Yes — if you properly transferred the EPF from your Noida company to your Delhi company within 180 days of joining, your service is continuous for tax purposes. The 5-year rule counts total continuous service across employers as long as EPF was transferred (not withdrawn) between jobs. In your case: 4 years Noida + 1 year Delhi = 5 years continuous service with EPF transfer = tax-free withdrawal eligibility. Important condition: the transfer must be reflected in your EPF passbook — the Delhi company's EPF account should show the Noida balance as a received transfer with the original joining date preserved. Verify this by checking your EPFO UAN passbook: it should show the transfer in date and the balance carried forward. If you did NOT transfer (i.e., the Noida EPF account is still active separately): the 5-year rule is broken. The Delhi account alone has only 1 year of service, making any withdrawal from it taxable. Best action: if the accounts are separate, first transfer the Noida account to the Delhi account NOW (before withdrawal), then wait until the 5-year milestone from your original Noida start date. The TDS on EPF withdrawals below 5 years: if you try to withdraw and the service appears to be less than 5 years, EPFO deducts TDS at 10% under Section 192A on withdrawals above Rs 50,000. You can claim this TDS refund in ITR if your total income is below the taxable limit — but the process adds unnecessary complexity.

Delhi has zero professional tax.
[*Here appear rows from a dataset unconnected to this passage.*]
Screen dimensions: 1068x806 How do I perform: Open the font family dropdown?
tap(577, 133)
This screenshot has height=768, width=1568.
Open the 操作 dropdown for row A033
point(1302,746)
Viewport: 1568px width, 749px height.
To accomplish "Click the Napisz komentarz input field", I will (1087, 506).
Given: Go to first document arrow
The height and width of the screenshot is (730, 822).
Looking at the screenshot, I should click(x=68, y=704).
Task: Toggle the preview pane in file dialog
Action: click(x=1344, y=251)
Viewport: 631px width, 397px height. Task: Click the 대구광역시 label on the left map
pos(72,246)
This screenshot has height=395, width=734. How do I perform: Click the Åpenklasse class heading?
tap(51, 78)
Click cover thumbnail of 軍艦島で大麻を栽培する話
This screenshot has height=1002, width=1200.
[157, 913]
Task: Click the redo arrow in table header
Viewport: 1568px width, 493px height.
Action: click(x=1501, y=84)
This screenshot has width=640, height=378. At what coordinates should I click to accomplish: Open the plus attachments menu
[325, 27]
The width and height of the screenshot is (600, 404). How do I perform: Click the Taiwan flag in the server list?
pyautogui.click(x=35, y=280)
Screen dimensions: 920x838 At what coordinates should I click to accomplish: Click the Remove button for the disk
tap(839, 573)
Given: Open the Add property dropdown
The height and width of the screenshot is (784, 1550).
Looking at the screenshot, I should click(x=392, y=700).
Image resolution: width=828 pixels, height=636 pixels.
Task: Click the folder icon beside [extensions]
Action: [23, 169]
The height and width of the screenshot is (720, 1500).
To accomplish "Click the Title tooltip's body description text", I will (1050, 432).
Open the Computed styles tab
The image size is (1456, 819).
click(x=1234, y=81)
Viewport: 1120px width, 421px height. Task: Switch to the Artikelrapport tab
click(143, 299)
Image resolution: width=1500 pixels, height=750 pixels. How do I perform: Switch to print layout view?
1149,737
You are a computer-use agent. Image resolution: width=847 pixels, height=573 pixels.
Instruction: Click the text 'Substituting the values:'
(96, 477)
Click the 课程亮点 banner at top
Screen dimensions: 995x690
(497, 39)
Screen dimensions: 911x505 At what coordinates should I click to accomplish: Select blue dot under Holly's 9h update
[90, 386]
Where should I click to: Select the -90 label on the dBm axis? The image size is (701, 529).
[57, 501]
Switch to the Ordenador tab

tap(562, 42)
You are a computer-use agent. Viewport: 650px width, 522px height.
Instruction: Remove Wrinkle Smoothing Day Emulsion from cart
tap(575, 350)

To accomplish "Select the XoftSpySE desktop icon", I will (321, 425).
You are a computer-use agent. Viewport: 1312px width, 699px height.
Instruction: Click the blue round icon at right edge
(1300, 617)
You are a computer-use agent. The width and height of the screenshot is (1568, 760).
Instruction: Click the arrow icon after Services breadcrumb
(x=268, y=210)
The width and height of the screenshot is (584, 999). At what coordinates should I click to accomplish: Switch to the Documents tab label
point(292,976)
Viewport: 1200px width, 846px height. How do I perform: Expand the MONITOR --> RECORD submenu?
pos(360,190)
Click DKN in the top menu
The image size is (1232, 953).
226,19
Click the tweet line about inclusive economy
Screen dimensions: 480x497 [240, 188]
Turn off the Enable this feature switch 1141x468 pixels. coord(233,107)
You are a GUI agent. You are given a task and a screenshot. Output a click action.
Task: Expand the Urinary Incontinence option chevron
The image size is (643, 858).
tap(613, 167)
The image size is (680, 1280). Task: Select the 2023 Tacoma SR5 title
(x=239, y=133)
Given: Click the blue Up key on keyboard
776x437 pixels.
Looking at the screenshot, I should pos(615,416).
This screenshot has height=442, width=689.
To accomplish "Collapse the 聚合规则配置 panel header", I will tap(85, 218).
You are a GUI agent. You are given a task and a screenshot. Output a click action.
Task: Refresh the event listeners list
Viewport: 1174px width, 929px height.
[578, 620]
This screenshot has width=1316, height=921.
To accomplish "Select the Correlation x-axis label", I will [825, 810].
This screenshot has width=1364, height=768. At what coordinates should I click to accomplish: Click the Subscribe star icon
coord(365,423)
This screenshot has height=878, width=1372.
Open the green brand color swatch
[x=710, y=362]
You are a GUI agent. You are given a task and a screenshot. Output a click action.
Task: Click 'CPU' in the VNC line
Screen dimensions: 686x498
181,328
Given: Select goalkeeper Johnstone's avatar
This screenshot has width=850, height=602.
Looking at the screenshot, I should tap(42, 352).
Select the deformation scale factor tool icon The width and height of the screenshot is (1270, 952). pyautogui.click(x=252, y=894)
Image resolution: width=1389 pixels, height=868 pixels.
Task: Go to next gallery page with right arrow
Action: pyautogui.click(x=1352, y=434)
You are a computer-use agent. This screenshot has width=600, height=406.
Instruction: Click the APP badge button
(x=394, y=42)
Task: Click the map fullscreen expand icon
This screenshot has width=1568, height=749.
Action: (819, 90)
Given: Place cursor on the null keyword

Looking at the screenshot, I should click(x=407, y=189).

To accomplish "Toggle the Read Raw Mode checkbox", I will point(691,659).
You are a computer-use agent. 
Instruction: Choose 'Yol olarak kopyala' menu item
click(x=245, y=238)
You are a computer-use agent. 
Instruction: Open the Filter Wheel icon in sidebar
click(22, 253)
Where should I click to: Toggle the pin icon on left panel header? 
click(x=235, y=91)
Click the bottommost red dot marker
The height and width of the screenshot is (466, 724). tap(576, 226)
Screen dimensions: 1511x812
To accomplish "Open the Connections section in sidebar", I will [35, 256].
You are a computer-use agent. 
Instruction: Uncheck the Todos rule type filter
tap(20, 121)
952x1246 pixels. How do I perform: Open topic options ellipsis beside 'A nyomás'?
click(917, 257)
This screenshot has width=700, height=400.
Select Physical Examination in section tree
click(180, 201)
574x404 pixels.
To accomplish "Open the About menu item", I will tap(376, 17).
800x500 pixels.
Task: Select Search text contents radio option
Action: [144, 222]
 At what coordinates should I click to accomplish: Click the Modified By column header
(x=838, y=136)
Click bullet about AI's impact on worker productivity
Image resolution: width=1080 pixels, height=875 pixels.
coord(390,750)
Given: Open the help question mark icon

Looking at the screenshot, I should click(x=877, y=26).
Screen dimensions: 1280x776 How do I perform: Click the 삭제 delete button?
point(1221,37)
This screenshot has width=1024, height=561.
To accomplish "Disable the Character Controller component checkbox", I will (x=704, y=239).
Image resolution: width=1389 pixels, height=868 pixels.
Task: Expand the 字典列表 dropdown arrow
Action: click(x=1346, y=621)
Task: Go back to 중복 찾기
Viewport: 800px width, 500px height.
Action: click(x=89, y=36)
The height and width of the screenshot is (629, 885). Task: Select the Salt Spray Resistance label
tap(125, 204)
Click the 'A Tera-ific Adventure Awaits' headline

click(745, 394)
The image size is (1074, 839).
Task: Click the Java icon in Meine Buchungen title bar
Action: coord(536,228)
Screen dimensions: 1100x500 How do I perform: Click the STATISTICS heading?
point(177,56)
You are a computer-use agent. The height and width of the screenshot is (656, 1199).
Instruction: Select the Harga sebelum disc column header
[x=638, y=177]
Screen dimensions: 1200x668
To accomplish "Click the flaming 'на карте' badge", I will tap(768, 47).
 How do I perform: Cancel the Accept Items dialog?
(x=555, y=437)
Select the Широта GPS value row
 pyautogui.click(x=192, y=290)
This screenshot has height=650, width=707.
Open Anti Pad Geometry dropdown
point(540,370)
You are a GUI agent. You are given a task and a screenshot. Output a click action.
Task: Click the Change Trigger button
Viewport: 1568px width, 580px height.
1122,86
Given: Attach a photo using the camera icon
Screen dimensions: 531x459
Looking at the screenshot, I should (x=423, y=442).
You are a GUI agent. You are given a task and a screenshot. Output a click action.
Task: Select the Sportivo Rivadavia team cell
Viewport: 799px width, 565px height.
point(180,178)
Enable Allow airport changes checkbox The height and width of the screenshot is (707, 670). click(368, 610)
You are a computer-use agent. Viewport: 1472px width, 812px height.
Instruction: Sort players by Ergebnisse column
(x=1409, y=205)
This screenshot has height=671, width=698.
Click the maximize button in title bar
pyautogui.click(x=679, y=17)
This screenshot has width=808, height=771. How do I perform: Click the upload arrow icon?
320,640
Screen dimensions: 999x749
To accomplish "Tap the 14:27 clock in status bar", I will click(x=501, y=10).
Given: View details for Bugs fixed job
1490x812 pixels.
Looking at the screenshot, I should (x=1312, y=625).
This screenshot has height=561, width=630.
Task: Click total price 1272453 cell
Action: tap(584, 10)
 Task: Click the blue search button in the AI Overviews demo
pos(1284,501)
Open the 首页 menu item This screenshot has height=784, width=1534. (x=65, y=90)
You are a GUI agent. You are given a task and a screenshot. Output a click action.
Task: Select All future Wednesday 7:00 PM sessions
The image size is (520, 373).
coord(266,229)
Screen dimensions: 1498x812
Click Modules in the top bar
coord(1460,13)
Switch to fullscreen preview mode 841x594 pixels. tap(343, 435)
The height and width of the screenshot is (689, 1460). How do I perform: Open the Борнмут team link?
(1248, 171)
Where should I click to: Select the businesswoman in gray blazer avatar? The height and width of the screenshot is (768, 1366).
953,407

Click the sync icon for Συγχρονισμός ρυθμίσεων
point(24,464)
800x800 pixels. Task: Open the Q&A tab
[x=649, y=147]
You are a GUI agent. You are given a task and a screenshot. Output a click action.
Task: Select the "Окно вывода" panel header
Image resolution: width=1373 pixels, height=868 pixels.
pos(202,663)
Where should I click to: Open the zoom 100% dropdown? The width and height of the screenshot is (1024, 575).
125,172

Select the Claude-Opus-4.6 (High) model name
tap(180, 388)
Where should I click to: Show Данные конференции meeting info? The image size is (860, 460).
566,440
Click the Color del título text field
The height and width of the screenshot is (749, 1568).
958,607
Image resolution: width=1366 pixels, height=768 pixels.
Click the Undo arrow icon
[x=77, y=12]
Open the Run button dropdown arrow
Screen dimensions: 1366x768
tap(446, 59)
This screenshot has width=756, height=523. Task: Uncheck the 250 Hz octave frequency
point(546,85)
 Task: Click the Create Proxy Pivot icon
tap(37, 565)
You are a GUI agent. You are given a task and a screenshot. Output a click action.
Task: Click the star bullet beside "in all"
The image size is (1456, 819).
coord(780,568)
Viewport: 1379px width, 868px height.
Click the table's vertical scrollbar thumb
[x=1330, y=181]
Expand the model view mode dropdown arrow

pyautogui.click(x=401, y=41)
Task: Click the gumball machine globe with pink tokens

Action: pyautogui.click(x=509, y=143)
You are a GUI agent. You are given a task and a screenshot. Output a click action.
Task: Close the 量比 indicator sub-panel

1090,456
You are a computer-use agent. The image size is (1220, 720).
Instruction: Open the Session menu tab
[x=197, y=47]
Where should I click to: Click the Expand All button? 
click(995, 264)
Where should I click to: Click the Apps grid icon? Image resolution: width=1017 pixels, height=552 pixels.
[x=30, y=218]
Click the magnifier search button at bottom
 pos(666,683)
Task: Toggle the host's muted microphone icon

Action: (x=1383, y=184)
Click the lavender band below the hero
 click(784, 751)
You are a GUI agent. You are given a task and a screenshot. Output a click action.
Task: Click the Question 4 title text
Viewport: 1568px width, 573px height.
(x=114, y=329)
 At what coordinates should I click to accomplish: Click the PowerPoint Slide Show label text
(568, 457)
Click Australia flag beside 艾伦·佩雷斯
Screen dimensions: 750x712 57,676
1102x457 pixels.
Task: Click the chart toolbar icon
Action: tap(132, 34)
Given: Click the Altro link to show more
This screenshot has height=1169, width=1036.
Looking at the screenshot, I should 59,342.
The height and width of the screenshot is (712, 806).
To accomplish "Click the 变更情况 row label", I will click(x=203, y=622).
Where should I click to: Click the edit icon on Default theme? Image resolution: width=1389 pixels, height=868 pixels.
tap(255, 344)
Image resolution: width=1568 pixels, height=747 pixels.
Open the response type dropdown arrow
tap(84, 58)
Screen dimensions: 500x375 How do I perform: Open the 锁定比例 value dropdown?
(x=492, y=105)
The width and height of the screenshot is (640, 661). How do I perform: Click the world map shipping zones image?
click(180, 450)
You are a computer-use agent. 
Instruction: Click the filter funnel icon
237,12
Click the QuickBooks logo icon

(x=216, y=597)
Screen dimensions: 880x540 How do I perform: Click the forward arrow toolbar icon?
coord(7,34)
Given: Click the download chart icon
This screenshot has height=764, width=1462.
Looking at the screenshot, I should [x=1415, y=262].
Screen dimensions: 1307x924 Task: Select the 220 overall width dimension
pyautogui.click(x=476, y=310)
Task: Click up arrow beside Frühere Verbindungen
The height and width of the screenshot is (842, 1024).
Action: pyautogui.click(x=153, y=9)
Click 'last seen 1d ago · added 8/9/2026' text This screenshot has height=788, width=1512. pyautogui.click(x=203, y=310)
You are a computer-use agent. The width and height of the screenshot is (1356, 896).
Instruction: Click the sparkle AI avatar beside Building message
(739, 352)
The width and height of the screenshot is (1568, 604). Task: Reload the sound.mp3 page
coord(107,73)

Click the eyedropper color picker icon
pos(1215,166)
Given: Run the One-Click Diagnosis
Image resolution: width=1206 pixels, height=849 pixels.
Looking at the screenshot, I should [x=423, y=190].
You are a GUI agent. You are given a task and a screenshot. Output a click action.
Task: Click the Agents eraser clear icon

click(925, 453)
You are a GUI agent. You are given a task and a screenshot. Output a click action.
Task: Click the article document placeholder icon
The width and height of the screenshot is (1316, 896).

Does this mean my EPF deduction is slightly different than my Mumbai friend?

No — Delhi's zero professional tax does not affect EPF deduction. EPF is calculated on 'basic wages' under the Employees' Provident Funds and Miscellaneous Provisions Act, and basic wages are determined by your employment contract before any state-specific deductions. Professional tax is a state levy deducted from the net salary after EPF, income tax, and other statutory deductions — it operates on gross salary computation, not on the EPF base. Your EPF deduction at 12% on basic wages (up to EPFO ceiling Rs 15,000) = Rs 1,800/month is identical regardless of PT status. What Delhi's zero PT gives you is marginally higher take-home: Rs 208/month (the Maharashtra PT equivalent) or Rs 91-100/month (Tamil Nadu equivalent) stays in your pocket rather than going to the state government. Over 25 years at 12% CAGR, this PT saving of Rs 200-208/month: approximately Rs 36,000-38,000 additional corpus. Modest but real. The more significant Delhi advantage vs Mumbai is the housing cost: at identical CTC and EPF, a Delhi professional living in Noida or Gurugram at Rs 15,000/month rent vs Mumbai professional at Rs 25,000 rent saves Rs 10,000/month = Rs 1,67,70,000 over 25 years at 12% CAGR. The EPF contribution itself is identical between Delhi and Mumbai at the same CTC structure.

I'm going to Canada for 3 years on work permit while maintaining my Delhi employer. Can I pause EPF contributions?

If you remain on your Delhi employer's payroll (receiving salary from an Indian entity) while working abroad: EPF contributions continue as per the EPF Act — both employee and employer must continue contributing even if you are physically present outside India. The EPF Act applies based on the employment relationship with an Indian employer, not your physical location. However, if you are seconded to a Canadian subsidiary or employer (Indian employer stops paying, Canadian entity pays): your Indian EPF contributions may cease, and the account becomes dormant. After 36 months of non-contribution: the account is classified as 'inoperative' by EPFO, and continues to earn interest but loses some digital claim features. Interest continues to accrue on dormant accounts until withdrawal or reactivation. On returning to India: rejoin your employer's EPF program. If the Canadian entity is an Indo-Canadian double contribution agreement employer: check for exemption from EPF while contributing to Canadian pension scheme (CPP). India has social security agreements with several countries — verify if India-Canada agreement covers EPF. If agreement exists: you may be exempt from Indian EPF while contributing to CPP. Practically, most Delhi IT employees seconded abroad simply maintain the dormant EPF account and resume contributions on return. The interest continues — there's no penalty for dormancy beyond the 36-month inoperative classification.